On appeal, writing for a three-judge panel, Judge Julio Fuentes vacated the lower court's opinion based on ERISA's regulatory requirements for benefit denial letters. The court stated that the equitable tolling issue was irrelevant and focused only on the defendants' regulatory obligations. The court held that plan administrators must inform claimants of plan-imposed deadlines for judicial review in their benefit denial letters. The ERISA regulation regarding benefit denial letters requires them to set forth "a description of the plan's review procedures and the time limits applicable to such procedures, including a statement of the claimant's right to bring a civil action under section 502(a) of the Act following an adverse determination." 29 C.F.R. 2650.503-1(g)(1)(iv). The court interpreted the word "including" to require that denial letters inform claimants of any plan limitation period for bringing a civil action. Judge Fuentes noted that this approach was also recently adopted by the First and Sixth Circuits. See Moyer v. Metro. Life Ins. Co., 762 F.3d 503 (6th Cir. 2014); Ortega Candelaria v. Orthobiologics LLC, 661 F.3d 675 (1st Cir. 2011). It also rejected defendants' argument that the denial letter to Dr. Mirza substantially complied with the regulations. The court opined that the failure to include the judicial review time limits in the adverse determination letter rendered it not in substantial compliance. The court then concluded that the proper remedy for the defendants' failure to comply with the regulation was to abrogate the plan's limitations period and apply the most analogous state law statutory limitations period. In this case, that was New Jersey's six-year breach of contract limitation period. Dr. Mirza's complaint fell within that period and the court thus remanded the case to the district court.

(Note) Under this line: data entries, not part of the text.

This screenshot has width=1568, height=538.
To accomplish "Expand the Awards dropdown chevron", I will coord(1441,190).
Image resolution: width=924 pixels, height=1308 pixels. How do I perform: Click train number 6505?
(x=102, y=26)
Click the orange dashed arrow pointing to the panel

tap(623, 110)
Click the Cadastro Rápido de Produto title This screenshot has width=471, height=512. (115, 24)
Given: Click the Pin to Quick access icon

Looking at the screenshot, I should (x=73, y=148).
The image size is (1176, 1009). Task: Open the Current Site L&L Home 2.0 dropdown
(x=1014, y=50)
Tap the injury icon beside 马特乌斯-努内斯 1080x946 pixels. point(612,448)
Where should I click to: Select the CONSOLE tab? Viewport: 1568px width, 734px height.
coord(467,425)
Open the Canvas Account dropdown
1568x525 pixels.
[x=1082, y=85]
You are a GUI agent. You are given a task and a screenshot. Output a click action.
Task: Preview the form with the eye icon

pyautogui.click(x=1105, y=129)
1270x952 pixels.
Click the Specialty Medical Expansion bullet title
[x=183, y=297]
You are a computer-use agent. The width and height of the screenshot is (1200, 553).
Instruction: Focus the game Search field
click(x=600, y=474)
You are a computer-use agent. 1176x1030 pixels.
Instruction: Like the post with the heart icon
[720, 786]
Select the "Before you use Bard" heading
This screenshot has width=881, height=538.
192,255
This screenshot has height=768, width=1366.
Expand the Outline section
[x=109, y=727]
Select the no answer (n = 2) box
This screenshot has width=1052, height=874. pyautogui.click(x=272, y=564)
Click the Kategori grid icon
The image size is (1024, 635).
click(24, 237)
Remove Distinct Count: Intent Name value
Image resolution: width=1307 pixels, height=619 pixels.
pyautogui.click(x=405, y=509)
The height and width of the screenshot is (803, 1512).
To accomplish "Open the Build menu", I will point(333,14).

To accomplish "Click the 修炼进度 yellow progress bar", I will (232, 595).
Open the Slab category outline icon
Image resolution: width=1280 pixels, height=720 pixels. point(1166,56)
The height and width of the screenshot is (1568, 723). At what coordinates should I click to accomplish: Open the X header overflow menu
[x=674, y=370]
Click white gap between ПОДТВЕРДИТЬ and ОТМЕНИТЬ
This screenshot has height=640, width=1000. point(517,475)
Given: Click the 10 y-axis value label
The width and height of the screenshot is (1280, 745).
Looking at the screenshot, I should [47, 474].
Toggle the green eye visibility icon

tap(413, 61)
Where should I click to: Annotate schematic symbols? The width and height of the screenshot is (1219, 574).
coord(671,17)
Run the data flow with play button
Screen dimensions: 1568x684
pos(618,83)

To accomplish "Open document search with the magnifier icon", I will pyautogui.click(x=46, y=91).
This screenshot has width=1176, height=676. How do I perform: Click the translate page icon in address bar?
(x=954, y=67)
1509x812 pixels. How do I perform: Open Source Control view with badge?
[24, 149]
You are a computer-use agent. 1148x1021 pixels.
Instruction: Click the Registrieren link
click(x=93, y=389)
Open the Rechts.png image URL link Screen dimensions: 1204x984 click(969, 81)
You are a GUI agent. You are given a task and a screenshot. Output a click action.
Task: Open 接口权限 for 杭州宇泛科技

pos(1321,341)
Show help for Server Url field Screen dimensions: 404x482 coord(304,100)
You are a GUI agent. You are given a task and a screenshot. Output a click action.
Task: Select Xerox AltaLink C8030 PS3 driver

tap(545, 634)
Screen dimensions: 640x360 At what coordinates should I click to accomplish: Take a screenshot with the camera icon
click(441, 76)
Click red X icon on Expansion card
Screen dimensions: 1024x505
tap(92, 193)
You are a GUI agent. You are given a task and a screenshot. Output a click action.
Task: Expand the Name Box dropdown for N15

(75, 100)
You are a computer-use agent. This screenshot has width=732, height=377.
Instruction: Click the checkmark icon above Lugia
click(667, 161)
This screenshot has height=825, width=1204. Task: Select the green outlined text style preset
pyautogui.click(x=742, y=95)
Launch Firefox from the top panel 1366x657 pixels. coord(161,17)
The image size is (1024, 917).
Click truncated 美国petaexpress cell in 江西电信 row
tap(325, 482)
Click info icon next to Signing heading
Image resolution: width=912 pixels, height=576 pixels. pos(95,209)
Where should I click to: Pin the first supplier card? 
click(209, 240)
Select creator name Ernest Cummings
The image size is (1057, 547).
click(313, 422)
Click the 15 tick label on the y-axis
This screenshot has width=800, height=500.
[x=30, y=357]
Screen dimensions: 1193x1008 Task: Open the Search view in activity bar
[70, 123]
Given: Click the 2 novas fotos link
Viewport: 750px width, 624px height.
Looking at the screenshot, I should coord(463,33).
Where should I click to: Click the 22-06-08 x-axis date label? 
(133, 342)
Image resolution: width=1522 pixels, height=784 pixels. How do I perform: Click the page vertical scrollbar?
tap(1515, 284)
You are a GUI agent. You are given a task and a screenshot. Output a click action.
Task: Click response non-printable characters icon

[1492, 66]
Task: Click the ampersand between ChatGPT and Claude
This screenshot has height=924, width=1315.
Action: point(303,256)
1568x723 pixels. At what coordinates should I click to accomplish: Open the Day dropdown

The Third Circuit's opinion represents a further negative development for ERISA plan administrators. It follows in the wake of the Sixth Circuit's decision in Moyer, which we wrote about here. As we noted, that decision broke with several district court opinions that had found that adverse determination letters need not contain a notification of the plan's judicial review limitations period. As a possible silver lining, the Third Circuit stopped short of requiring the inclusion of the limitations period for the most analogous state law claim. It noted that, while the issue was not before the court, such a requirement would require legal research into various state law for each claim and would potentially result in the administrator providing legal advice to claimants. Nonetheless, the decision should at least warrant a review by plan administrators of their procedures for notifying claimants of adverse benefit decisions.